Find every line in the items below that contains the word "should", and copy each of those lines.

--- TASK INPUTS Enclosed Below ---

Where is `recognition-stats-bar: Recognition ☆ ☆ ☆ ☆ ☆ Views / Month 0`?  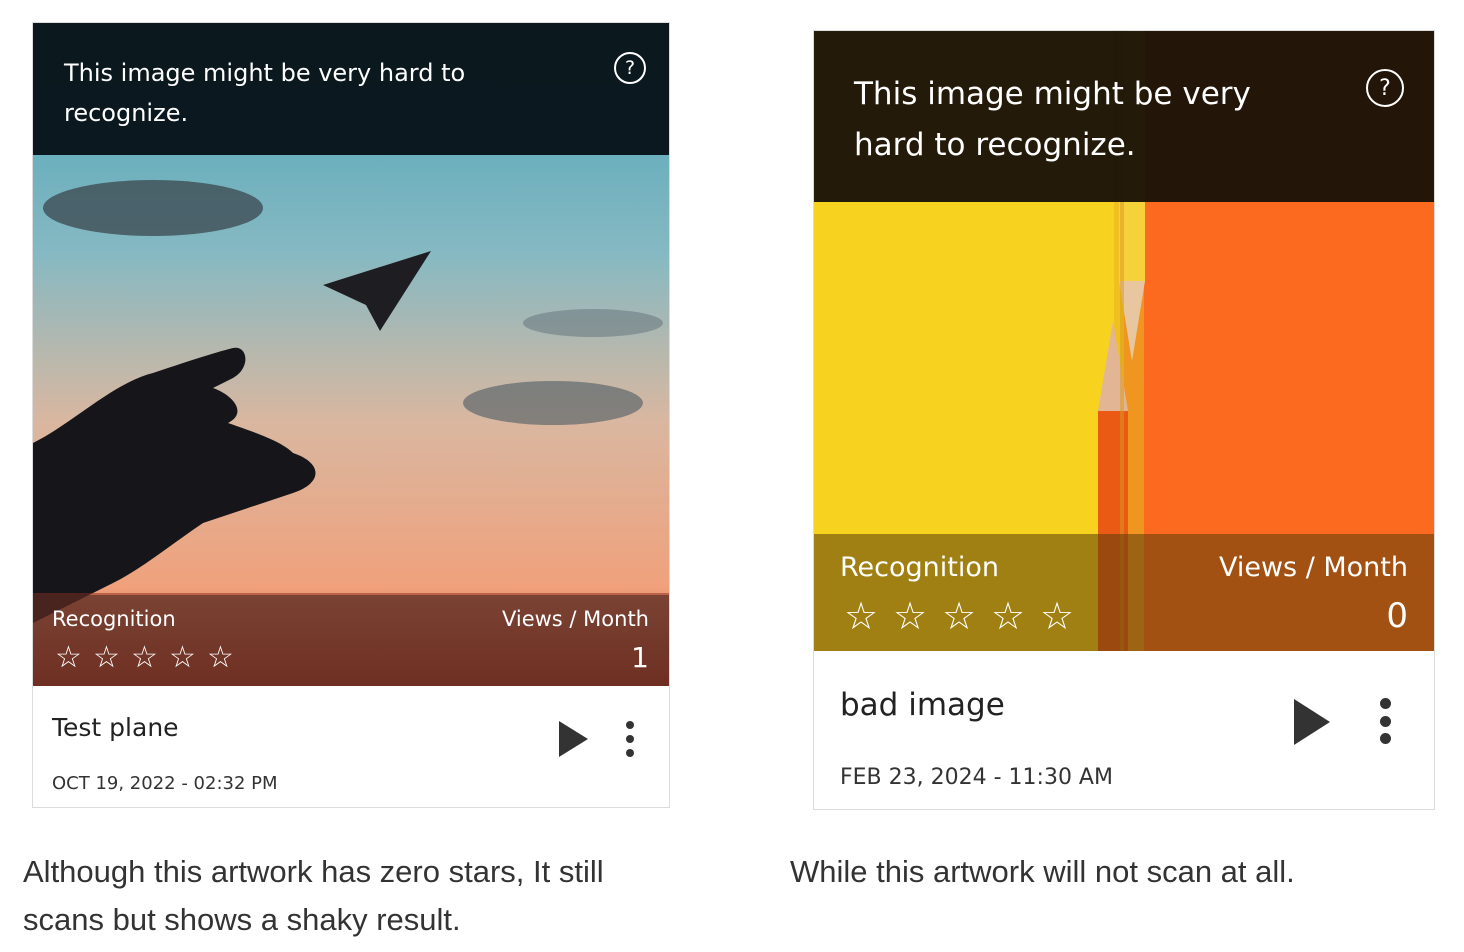
recognition-stats-bar: Recognition ☆ ☆ ☆ ☆ ☆ Views / Month 0 is located at coordinates (1124, 592).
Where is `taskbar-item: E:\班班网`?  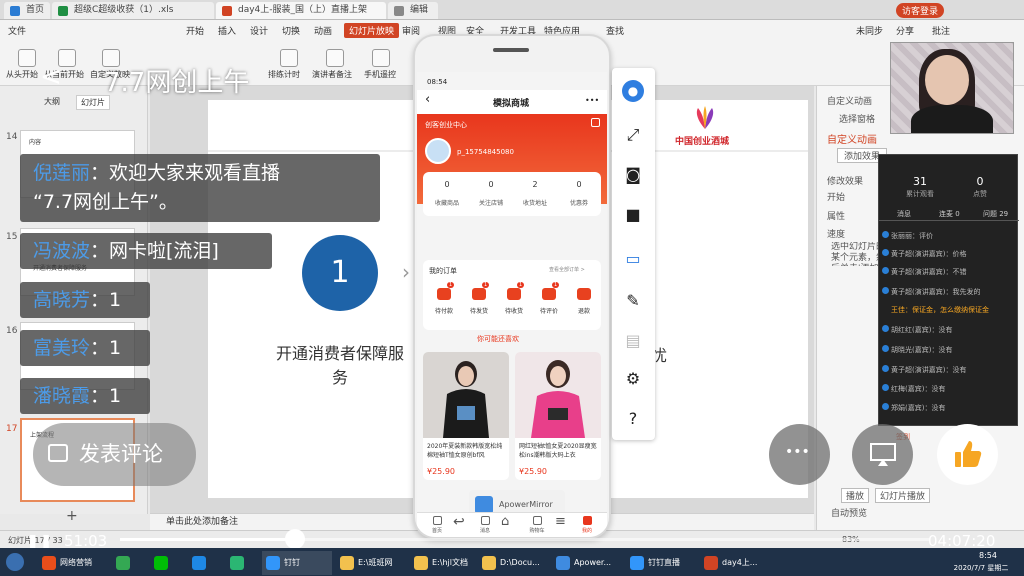
taskbar-item: E:\班班网 is located at coordinates (371, 563).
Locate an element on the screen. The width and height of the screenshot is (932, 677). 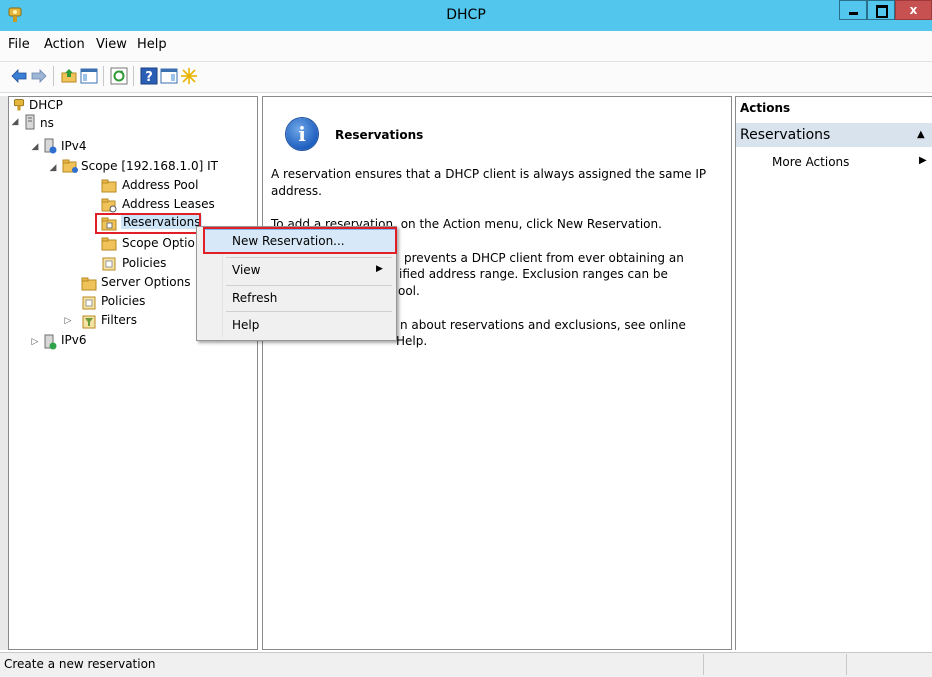
result-text: ool. is located at coordinates (409, 291).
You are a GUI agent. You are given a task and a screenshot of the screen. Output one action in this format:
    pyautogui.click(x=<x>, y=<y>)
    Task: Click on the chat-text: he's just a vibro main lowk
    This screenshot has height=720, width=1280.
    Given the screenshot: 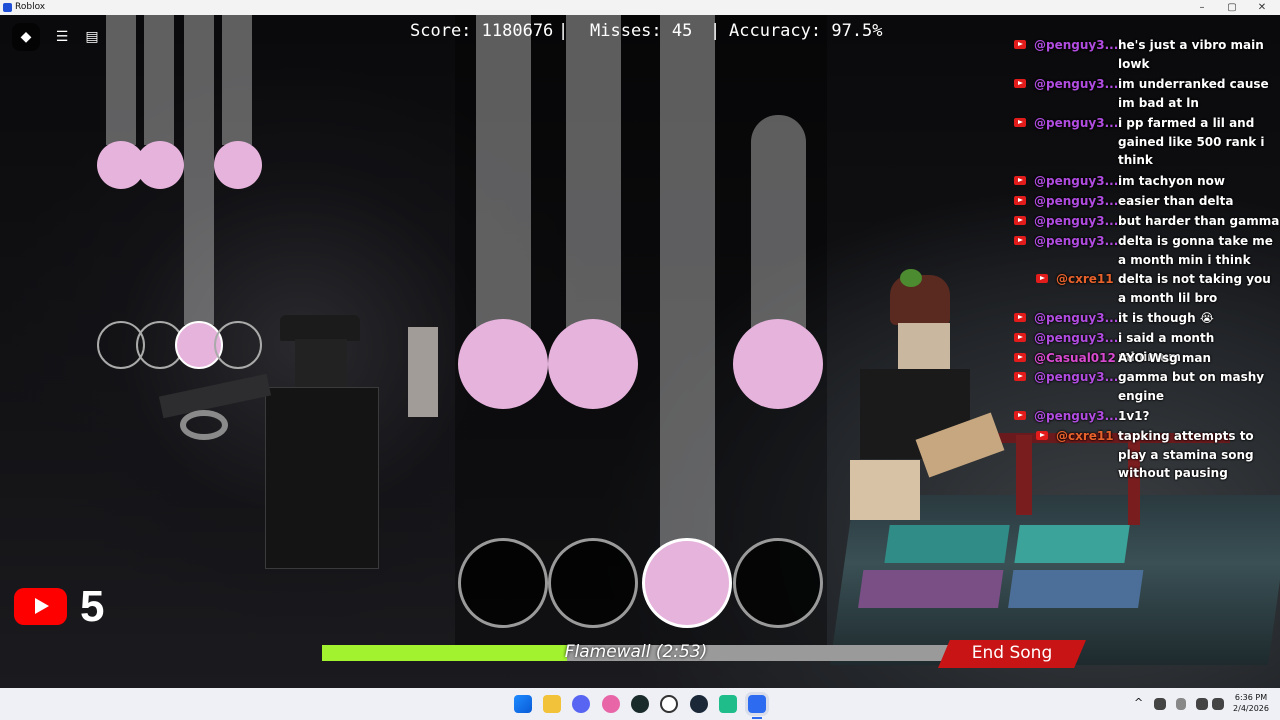 What is the action you would take?
    pyautogui.click(x=1191, y=54)
    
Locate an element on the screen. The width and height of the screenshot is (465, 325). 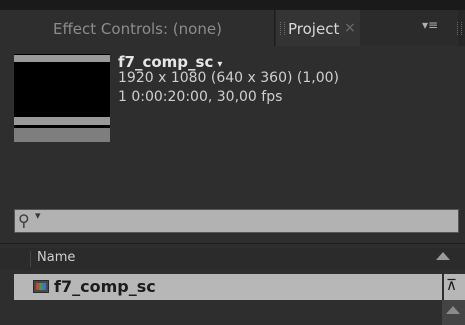
panel-menu-icon: ▾≡ is located at coordinates (433, 26).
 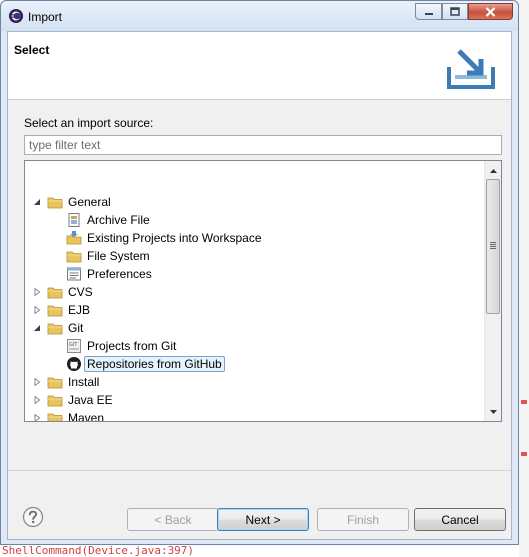 What do you see at coordinates (255, 310) in the screenshot?
I see `tree-item: EJB` at bounding box center [255, 310].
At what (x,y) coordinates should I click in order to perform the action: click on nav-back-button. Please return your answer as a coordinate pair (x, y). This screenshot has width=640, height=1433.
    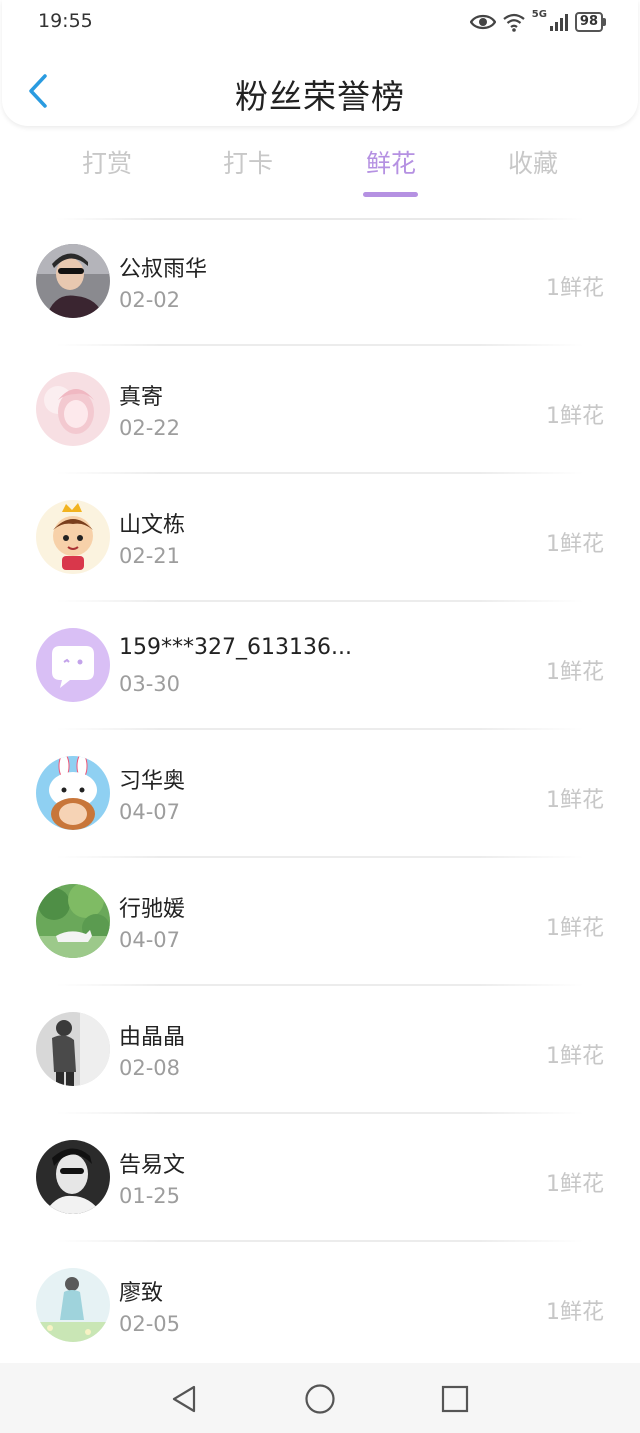
    Looking at the image, I should click on (184, 1399).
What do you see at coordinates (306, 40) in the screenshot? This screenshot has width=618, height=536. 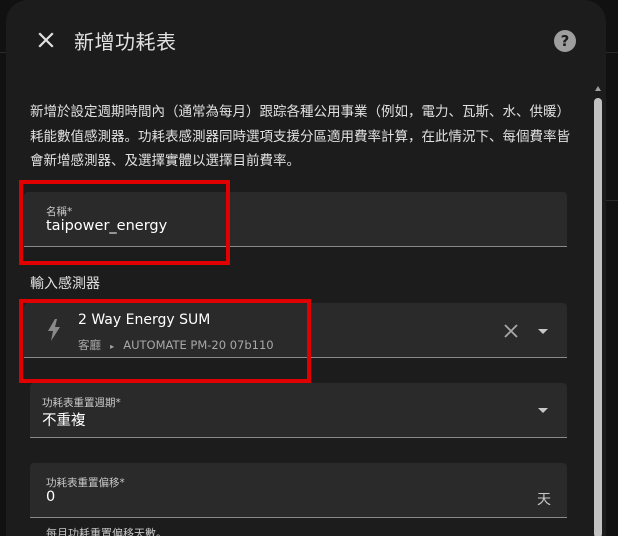 I see `dialog-header: 新增功耗表 ?` at bounding box center [306, 40].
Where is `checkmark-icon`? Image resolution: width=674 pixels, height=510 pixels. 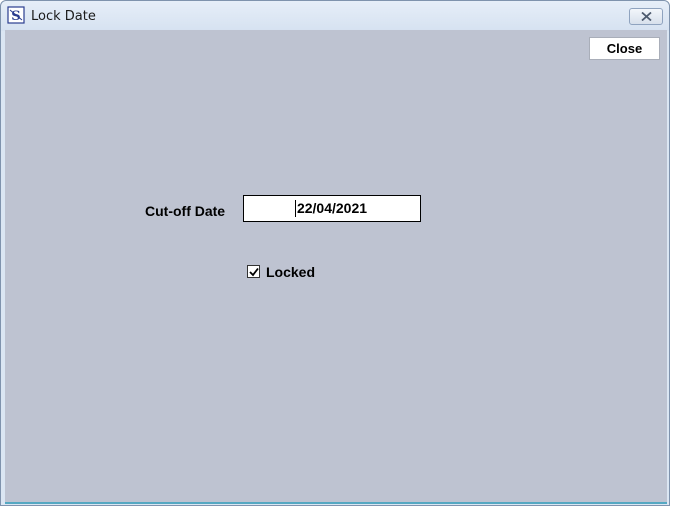
checkmark-icon is located at coordinates (254, 272).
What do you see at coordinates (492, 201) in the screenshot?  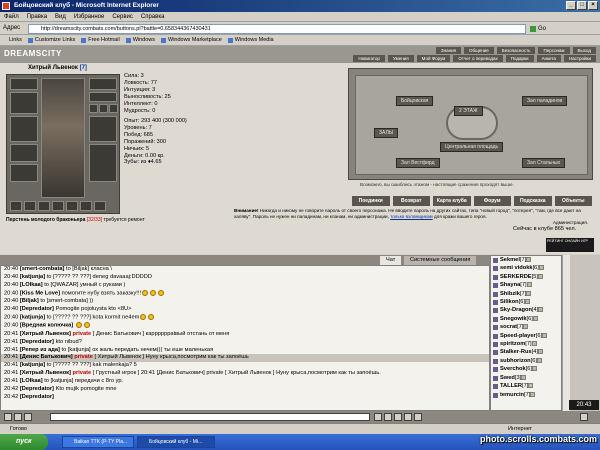 I see `forum-button: Форум` at bounding box center [492, 201].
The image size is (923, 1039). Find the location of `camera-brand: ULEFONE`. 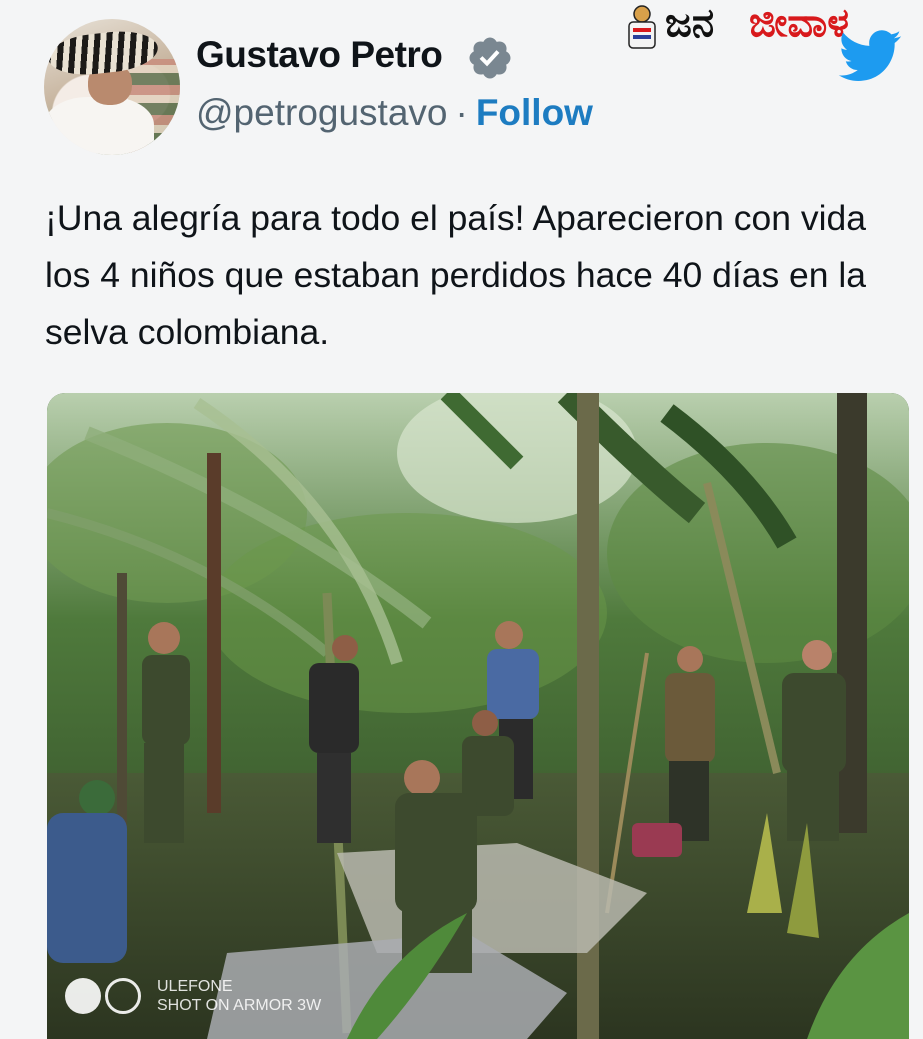

camera-brand: ULEFONE is located at coordinates (195, 986).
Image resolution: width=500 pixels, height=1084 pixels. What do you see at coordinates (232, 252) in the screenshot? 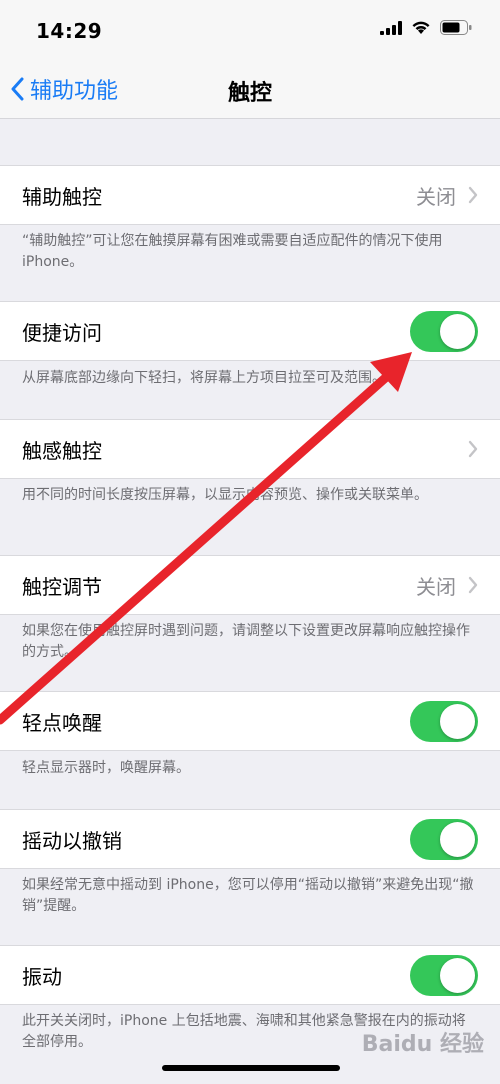
I see `assistive-touch-footer: “辅助触控”可让您在触摸屏幕有困难或需要自适应配件的情况下使用 iPhone。` at bounding box center [232, 252].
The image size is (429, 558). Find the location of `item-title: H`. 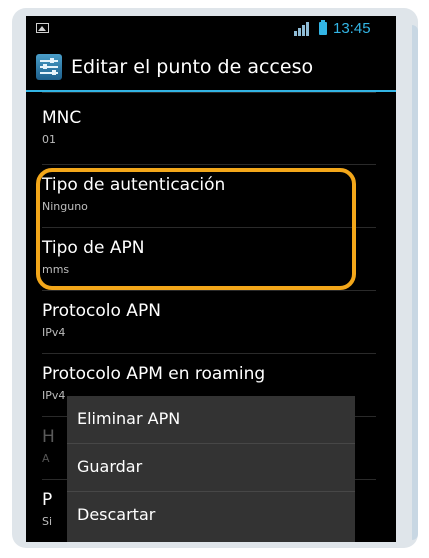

--- End of Enclosed TASK INPUTS ---

EXERCISE RESULT:
At what (x,y) coordinates should I click in order to perform the action: click on nav-back-button. Please return your answer as a coordinate pair (x, y). This screenshot has width=640, height=1433.
    Looking at the image, I should click on (184, 1399).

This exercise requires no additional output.